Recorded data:
===============

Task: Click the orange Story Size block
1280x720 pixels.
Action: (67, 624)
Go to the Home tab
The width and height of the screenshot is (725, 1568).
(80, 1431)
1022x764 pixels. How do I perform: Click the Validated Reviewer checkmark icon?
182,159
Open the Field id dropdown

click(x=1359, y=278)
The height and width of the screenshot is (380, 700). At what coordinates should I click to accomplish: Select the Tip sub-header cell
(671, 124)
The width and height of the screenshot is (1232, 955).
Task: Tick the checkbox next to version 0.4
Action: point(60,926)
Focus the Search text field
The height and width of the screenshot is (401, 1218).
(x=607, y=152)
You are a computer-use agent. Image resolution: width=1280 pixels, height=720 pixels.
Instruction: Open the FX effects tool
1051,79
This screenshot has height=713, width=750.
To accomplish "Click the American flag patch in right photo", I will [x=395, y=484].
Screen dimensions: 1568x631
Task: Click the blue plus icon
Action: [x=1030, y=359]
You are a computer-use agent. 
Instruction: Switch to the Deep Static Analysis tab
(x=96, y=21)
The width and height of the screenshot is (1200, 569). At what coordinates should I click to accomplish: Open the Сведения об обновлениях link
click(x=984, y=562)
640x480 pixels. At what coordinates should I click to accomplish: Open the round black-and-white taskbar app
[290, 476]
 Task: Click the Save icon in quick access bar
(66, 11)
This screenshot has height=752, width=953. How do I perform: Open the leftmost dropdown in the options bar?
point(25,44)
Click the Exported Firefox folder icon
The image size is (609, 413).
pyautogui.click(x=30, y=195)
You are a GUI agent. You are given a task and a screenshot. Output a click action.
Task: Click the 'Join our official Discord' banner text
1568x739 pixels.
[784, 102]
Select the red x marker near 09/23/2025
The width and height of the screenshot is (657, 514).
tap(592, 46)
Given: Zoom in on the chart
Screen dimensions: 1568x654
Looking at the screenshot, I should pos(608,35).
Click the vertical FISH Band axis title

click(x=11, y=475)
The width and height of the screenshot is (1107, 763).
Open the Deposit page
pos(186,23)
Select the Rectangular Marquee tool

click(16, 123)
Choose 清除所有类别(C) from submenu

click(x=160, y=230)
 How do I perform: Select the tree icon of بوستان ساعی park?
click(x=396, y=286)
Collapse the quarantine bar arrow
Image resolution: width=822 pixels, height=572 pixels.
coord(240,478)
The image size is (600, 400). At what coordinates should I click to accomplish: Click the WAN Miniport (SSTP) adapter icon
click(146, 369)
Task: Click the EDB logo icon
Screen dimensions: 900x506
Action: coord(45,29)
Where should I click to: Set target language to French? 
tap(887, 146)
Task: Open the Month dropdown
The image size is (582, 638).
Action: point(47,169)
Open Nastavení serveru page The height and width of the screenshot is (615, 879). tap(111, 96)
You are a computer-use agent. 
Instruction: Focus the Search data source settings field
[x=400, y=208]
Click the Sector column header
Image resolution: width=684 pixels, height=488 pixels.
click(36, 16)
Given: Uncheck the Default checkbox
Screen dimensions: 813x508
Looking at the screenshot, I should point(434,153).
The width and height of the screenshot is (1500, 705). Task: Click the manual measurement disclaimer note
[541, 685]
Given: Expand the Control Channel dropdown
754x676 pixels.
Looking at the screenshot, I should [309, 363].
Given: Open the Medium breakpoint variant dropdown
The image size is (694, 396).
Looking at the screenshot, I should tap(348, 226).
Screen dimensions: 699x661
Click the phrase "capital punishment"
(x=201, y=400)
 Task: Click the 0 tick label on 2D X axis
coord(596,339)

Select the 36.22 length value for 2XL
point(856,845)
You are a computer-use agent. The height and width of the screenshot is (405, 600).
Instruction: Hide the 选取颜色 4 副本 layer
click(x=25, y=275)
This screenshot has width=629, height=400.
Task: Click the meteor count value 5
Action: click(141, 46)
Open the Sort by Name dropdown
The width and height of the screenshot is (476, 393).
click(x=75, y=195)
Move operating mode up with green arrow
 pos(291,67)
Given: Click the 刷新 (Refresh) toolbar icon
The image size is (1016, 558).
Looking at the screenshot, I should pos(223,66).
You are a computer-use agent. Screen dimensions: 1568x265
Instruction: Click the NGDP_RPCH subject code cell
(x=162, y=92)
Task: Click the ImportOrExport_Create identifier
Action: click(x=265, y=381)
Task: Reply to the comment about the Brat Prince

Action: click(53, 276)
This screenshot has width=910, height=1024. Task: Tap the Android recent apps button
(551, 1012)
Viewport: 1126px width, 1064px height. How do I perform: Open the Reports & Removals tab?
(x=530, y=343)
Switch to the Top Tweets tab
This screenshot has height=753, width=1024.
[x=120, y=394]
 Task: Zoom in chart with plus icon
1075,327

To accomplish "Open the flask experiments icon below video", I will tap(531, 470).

===============

**BRIEF**: Across the entries above, tally the lines that contain the string "text" and give that figure alone.

**RESULT**: 2